Speaker
Description
Purpose: The prescribed treatment dose, routinely calculated on the planning CT and approved by the radio-oncologist, is assumed as the dose applied for the whole treatment (ApprovedTD). However, in online daily adaptive proton therapy (DAPT), the plan is optimized on the daily CT to correct for anatomical daily changes, while the patient is lying on the treatment table. Intrinsically, both the daily delivered dose and the total delivered treatment dose (DeliveredTD) can be more accurately estimated via dose accumulation. Before the end of the treatment series however, and to facilitate fraction-specific adjustments and day-to-day decisions, it can be advantageous to predict the DeliveredTD at the end of therapy dose as the treatment is progressing. In this study, two different approaches for predicting the total delivered treatment dose (PredictedTD) as part of a DAPT workflow are being presented.
Methods: For both models and every fraction, each daily adapted plan is accumulated on the planning CT for the already delivered fractions. The doses for the prospective fractions are then filled in in two ways. With either the initial reference plan optimised on the planning CT multiplied by the remaining fractions, or with the last daily delivered plan multiplied by the remaining fractions. Consecutively, the resulting PredictedTP is calculated for every fraction and compared with both the DeliveredTD and the ApprovedTP. All the aforementioned calculations are performed for 2 cases with 18 daily CTs each in our house-developed treatment planning system.
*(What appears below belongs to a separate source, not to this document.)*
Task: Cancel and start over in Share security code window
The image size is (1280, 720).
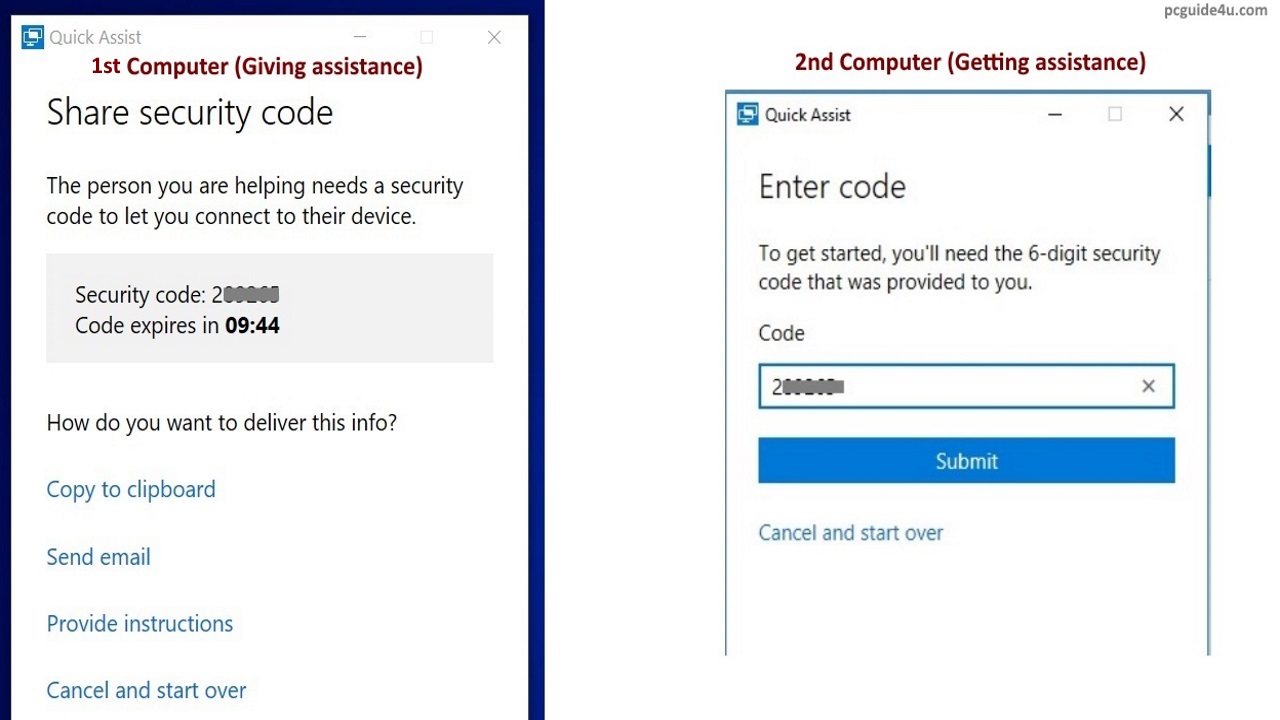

Results: For both cases, differences between the PredictedTP and the DeliveredTP are smaller than 0.5GyRBE for more than 87% and of 93% of organ-at-risk and target voxels respectively.
Conclusion: Early findings suggest that with both models it is indeed possible to accurately predict the delivered treatment dose. This creates new possibilities during DAPT to make informed daily decisions based on the delivered cumulative treatment dose.